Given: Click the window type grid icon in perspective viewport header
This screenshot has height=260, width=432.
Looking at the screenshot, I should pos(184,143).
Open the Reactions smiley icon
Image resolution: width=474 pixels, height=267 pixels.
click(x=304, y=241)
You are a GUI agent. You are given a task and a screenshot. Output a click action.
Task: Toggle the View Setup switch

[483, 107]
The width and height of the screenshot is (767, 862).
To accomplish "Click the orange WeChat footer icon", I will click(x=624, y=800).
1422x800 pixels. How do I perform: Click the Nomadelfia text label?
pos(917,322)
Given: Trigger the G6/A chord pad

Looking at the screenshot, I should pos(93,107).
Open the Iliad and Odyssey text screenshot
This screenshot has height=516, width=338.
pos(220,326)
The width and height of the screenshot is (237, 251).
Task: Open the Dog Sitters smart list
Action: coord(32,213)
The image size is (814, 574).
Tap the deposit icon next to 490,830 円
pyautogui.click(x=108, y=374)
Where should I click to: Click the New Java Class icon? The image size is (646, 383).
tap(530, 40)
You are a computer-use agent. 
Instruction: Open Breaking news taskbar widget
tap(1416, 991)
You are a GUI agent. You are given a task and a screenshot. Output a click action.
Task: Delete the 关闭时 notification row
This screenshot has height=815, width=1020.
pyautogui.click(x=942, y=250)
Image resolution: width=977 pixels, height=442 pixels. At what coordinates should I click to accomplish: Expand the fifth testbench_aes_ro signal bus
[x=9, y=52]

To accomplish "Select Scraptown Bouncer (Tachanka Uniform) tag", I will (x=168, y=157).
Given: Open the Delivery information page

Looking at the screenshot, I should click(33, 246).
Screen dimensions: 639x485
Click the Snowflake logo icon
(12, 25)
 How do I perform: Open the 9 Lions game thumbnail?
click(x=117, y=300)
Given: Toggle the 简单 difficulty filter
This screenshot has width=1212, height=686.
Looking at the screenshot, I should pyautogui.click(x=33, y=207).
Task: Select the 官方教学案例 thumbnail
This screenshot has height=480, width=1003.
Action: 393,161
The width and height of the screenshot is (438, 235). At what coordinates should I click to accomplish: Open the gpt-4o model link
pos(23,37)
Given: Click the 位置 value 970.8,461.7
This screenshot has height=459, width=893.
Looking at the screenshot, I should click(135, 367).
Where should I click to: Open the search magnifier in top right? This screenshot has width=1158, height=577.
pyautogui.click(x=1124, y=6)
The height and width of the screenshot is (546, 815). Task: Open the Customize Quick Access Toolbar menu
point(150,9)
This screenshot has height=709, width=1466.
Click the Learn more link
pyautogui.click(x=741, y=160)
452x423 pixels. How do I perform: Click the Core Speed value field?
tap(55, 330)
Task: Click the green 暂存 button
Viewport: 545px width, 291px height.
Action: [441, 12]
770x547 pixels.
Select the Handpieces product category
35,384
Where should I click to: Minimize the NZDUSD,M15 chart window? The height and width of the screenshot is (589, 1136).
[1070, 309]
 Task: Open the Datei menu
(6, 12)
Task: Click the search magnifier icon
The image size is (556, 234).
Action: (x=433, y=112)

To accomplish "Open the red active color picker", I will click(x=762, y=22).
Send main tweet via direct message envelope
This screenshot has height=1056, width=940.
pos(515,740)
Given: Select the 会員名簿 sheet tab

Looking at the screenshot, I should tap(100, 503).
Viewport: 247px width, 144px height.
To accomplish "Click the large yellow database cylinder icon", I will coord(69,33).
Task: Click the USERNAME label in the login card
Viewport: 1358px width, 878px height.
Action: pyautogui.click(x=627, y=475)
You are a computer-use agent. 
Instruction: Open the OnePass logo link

-----

- _Instructions for the task_: The material must be reproduced word for word.

- _Answer space_:
Given: Click the window type grid icon in perspective viewport header
This screenshot has height=260, width=432.
Looking at the screenshot, I should pos(184,143).
Open the Reactions smiley icon
Image resolution: width=474 pixels, height=267 pixels.
click(x=304, y=241)
You are a GUI agent. You are given a task and a screenshot. Output a click action.
Task: Toggle the View Setup switch

[483, 107]
The width and height of the screenshot is (767, 862).
To accomplish "Click the orange WeChat footer icon", I will click(x=624, y=800).
1422x800 pixels. How do I perform: Click the Nomadelfia text label?
pos(917,322)
Given: Trigger the G6/A chord pad

Looking at the screenshot, I should pos(93,107).
Open the Iliad and Odyssey text screenshot
This screenshot has height=516, width=338.
pos(220,326)
The width and height of the screenshot is (237, 251).
Task: Open the Dog Sitters smart list
Action: coord(32,213)
The image size is (814, 574).
Tap the deposit icon next to 490,830 円
pyautogui.click(x=108, y=374)
Where should I click to: Click the New Java Class icon? The image size is (646, 383).
tap(530, 40)
You are a computer-use agent. 
Instruction: Open Breaking news taskbar widget
tap(1416, 991)
You are a GUI agent. You are given a task and a screenshot. Output a click action.
Task: Delete the 关闭时 notification row
This screenshot has height=815, width=1020.
pyautogui.click(x=942, y=250)
Image resolution: width=977 pixels, height=442 pixels. At what coordinates should I click to accomplish: Expand the fifth testbench_aes_ro signal bus
[x=9, y=52]

To accomplish "Select Scraptown Bouncer (Tachanka Uniform) tag", I will (x=168, y=157).
Given: Open the Delivery information page

Looking at the screenshot, I should click(33, 246).
Screen dimensions: 639x485
Click the Snowflake logo icon
(12, 25)
 How do I perform: Open the 9 Lions game thumbnail?
click(x=117, y=300)
Given: Toggle the 简单 difficulty filter
This screenshot has width=1212, height=686.
Looking at the screenshot, I should pyautogui.click(x=33, y=207).
Task: Select the 官方教学案例 thumbnail
This screenshot has height=480, width=1003.
Action: 393,161
The width and height of the screenshot is (438, 235). At what coordinates should I click to accomplish: Open the gpt-4o model link
pos(23,37)
Given: Click the 位置 value 970.8,461.7
This screenshot has height=459, width=893.
Looking at the screenshot, I should click(135, 367).
Where should I click to: Open the search magnifier in top right? This screenshot has width=1158, height=577.
pyautogui.click(x=1124, y=6)
The height and width of the screenshot is (546, 815). Task: Open the Customize Quick Access Toolbar menu
point(150,9)
This screenshot has height=709, width=1466.
Click the Learn more link
pyautogui.click(x=741, y=160)
452x423 pixels. How do I perform: Click the Core Speed value field?
tap(55, 330)
Task: Click the green 暂存 button
Viewport: 545px width, 291px height.
Action: [441, 12]
770x547 pixels.
Select the Handpieces product category
35,384
Where should I click to: Minimize the NZDUSD,M15 chart window? The height and width of the screenshot is (589, 1136).
[1070, 309]
 Task: Open the Datei menu
(6, 12)
Task: Click the search magnifier icon
The image size is (556, 234).
Action: (x=433, y=112)

To accomplish "Open the red active color picker", I will click(x=762, y=22).
Send main tweet via direct message envelope
This screenshot has height=1056, width=940.
pos(515,740)
Given: Select the 会員名簿 sheet tab

Looking at the screenshot, I should tap(100, 503).
Viewport: 247px width, 144px height.
To accomplish "Click the large yellow database cylinder icon", I will coord(69,33).
Task: Click the USERNAME label in the login card
Viewport: 1358px width, 878px height.
Action: pyautogui.click(x=627, y=475)
You are a computer-use agent. 
Instruction: Open the OnePass logo link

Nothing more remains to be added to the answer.